Most Rhino League games are not this tough. They typically feature a distinctive blend of community, competition, and lightly lubricated conviviality, but this one on Aug. 20 between Aquatic Army and Fourth-Floor Giants was for the championship. Its conclusion would mark another season of summer volleyball for teams of mostly Harvard scientists, competing weekly on a sand-filled court under the gaze of a pair of bronze rhino statues, from which the group takes its name, standing guard before the Harvard Bio Labs.

“It started off as every lab playing just forming a team within their labs and then coming and participating, but it’s kind of transcended that and become like an actual competition,” said Krishnan, league co-commissioner and a graduate student from the Engert Lab in the Department of Molecular and Cellular Biology. “It’s really come a long way.”

At the end of the season, top teams enter playoffs to compete for the Rhino Cup, a homemade trophy that shows the animal standing on a lab cylinder while balancing a volleyball on its horn. Some years, the worst teams from the league play for the Dung Cup, a plaque topped with what looks like a pile of rhino — you get the picture.

The league has two divisions, one more competitive and the other recreational. Whatever division league members play in, the spirit of the league holds strong.

“The whole idea has been that it’s a community-building exercise,” Krishnan said. “Over the summer, it’s a nice way for all of us to hang out, socialize, and also have some fun in the process.”

Volleyball.

Dave Matthews hits the bank over the net, with Eric Vaughn and Nacho Sanguinetti-Scheck blocking on the other side.

Photo by Zane Wolf

Woman playing volleyball.
People playing volleyball.

Rachel Savage passes the ball to a teammate. Eric Vaughn (right) leaps into the air to hits, while Kumaresh Krishnan gets into position to block.

Photos by Zane Wolf

People playing volleyball.

Kumaresh Krishnan passes to Rachel Savage.

Photo by Zane Wolf

This year has been no different, with 39 teams and more than 250 participants.

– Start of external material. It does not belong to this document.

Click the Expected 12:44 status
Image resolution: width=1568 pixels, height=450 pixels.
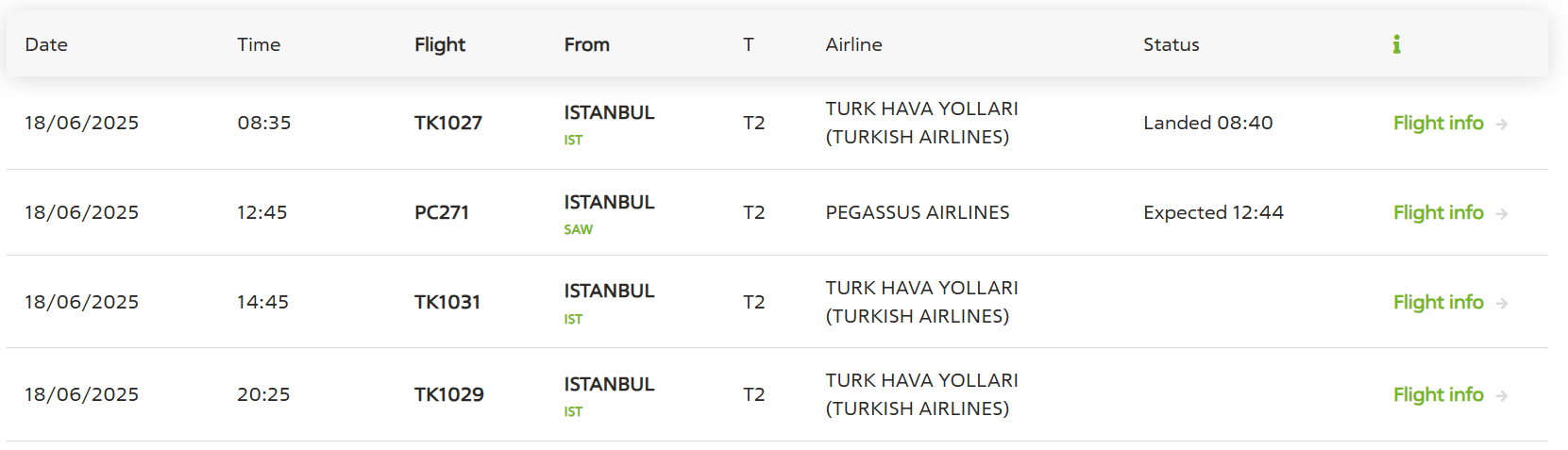(x=1213, y=212)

The league is widely believed to have been started in the 1980s by Richard Losick, Maria Moors Cabot Professor of Biology. (It seems that none of the league elders have a precise memory of how it all got started but pretty much all, including Losick, believe he was probably the one who got the volleyball rolling.) Some teams are made up of members of a single lab or department, while others are a hodgepodge of different groups and people.

The league is open to all Harvard ID holders, but most players come from the nearby science labs. Past participants can join even if they don’t have an active Harvard ID.

Games are played rain or shine. During a torrential storm last week, Aug 19 Venkatesh Murthy, Raymond Leo Erikson Life Sciences Professor of Molecular and Cellular Biology, tweeted a photo of competition continuing in inches of water. Only thunder can stop a Rhino game.

At the final day of competition, more than 100 people from Harvard’s Cambridge-based scientific community gathered. Despite the mugginess, folks played with their dogs on the sidelines, sharing laughs over slices of pizza, bottles of hard cider and beer, and, of course, the game itself.

Krishnan’s Aquatic Army defeated the Fourth-Floor Giants, a sort of super-team put together from various labs, to take the Rhino Cup. As the Aquatic Army relished their victory, the bronze rhinos looked on approvingly, already eager for the next season to begin.

“It’s always fun to win of course,” Matthews said. “But I think it was even better to win with this team. We got along really well on and off the court, and everything felt like it really came together for us to put on a great game in the finals. It was very much worth all the matches under a sweltering sun and even those in the pouring rain.”